(TEXTE D'ÉTUDE)
+ + + + +

Cette année, Bozar a invité la Kapelica Gallery for Contemporary Investigative Arts de Ljubljana (Slovénie) à soutenir l’exposition STARTS Prize, l’un des principaux événements européens à la croisée entre art, science et technologie. Depuis quelques années déjà, la Slovénie fait partie des pionniers dans le développement de l’IA.
Cette édition a pour thème général la « résilience créative », à savoir comment la collaboration entre les arts, la science et la technologie nous permet de répondre aux défis sociétaux. La résilience créative s’attaque à des problématiques telles que le changement climatique, les biais technologiques, la vie artificielle ou encore notre future relation avec la nature à l’aide d’outils artistiques et d’une bonne dose de créativité. Nous nous sommes entretenus avec Jurij Krpan qui nous parle de l’exposition et des artistes slovènes qu’il a invités à Bruxelles.
Bonjour Jurij. Pouvez-vous présenter la Kapelica Gallery et votre travail à nos lecteurs belges et internationaux ?

+ + + + +

(TRAVAIL DEMANDÉ) Pouvez-vous poursuivre l'entretien sur l'exposition STARTS Prize à partir de l'endroit où il s'arrête ?

(DONNÉES À EXAMINER)
+ + + + +

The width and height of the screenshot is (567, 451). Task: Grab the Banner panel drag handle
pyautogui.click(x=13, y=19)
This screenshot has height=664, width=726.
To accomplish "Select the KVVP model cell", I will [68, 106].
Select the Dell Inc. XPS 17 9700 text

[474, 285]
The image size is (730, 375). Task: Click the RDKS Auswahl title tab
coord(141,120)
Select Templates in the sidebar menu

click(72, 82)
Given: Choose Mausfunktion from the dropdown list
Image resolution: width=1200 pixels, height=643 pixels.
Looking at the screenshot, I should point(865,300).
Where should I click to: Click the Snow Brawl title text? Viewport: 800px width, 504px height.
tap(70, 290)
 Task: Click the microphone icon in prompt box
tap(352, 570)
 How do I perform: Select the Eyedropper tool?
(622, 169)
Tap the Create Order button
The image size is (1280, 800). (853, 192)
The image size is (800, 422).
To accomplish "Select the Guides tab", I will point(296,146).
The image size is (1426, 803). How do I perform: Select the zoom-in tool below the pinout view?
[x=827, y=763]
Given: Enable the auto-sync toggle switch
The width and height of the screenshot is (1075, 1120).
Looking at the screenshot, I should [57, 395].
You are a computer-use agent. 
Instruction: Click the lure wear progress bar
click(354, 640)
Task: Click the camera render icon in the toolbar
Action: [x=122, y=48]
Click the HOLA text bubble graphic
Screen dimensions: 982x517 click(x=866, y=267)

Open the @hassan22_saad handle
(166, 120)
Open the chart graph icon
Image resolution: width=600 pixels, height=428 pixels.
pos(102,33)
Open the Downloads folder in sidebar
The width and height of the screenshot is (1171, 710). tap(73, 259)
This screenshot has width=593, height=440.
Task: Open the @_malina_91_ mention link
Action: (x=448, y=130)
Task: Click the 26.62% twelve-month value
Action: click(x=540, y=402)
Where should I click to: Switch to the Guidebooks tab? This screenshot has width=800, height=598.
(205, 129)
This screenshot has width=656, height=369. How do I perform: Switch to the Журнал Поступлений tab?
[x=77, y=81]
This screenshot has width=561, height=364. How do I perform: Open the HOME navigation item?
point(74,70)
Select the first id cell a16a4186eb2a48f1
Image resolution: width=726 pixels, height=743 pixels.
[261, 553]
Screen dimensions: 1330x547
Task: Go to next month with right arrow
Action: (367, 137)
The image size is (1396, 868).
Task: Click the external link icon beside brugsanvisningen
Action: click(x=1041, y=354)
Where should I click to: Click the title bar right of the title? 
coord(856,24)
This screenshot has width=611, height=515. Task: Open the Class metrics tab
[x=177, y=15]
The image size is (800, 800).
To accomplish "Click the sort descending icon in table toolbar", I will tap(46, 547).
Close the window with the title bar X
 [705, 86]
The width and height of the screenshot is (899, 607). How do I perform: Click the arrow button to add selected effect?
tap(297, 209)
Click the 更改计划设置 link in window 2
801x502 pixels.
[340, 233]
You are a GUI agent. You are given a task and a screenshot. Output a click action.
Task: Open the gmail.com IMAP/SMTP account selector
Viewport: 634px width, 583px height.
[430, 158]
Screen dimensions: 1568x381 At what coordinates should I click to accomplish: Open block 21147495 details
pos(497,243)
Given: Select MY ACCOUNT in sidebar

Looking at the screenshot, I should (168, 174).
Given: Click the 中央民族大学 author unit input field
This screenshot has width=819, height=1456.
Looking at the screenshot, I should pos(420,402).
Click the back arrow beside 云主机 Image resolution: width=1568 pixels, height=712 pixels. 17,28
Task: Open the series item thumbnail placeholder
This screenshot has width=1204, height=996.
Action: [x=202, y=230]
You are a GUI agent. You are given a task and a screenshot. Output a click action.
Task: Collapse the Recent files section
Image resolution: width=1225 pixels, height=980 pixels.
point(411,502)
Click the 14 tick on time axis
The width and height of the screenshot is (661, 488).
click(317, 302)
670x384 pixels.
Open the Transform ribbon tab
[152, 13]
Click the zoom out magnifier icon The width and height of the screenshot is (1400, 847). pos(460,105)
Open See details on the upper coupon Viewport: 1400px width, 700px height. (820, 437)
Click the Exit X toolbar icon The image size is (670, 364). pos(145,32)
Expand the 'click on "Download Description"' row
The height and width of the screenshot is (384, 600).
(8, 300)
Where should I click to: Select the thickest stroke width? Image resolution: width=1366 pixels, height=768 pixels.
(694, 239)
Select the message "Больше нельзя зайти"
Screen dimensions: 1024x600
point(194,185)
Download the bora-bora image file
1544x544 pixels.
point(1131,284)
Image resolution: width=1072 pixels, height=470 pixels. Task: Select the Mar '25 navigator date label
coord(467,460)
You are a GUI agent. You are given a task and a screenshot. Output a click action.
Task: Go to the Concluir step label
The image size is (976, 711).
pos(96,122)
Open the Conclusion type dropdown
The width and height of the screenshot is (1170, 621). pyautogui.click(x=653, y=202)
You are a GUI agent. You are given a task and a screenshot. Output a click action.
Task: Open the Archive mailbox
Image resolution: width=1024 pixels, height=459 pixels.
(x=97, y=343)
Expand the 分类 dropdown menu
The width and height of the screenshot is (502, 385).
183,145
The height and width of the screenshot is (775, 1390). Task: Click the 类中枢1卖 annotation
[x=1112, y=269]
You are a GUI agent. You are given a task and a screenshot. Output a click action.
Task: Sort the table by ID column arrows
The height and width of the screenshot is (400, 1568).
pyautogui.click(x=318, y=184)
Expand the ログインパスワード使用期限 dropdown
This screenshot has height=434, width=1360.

+ + + + +

(VOTRE RÉPONSE)
Je travaille à la Kapelica Gallery[1] depuis sa création en 1995. Ces dix dernières années, nous avons élargi nos activités et fondé des laboratoires qui soutiennent les recherches et productions artistiques et où collaborent des scientifiques et des artistes. La galerie est l’une des principales plateformes pour la recherche sur l’art contemporain en Slovénie et son travail s’articule autour de quatre grands axes : installations et projets ad hoc, la technologie via l’art, la science via l’art et la corporéité via l’art.
Quels sont les thèmes abordés par le volet slovène pour l’exposition STARTS Prize à Bozar ?
Nous présenterons quatre œuvres de quatre artistes différents, qui travaillent sur l’intelligence artificielle, mais aussi sur la vie artificielle. Je pense que c’est ce qui différencie vraiment la Kapelica des autres institutions. Quoi que nous fassions, nous tentons toujours de créer des liens avec les humains, le corps et les organismes vivants, parce que nous pensons que c’est la seule manière de transcender l’approche rationnelle sur laquelle la science et d’autres activités reposent. Nous vivons aujourd’hui dans une réalité croisée, dans laquelle nos corps de données jouent un rôle très important dans l’espace numérique et nos corps physiques jouent un rôle similaire dans le monde réel. C’est pourquoi nous parlons de « systèmes hybrides ».
Pouvez-vous nous présenter ces quatre artistes ?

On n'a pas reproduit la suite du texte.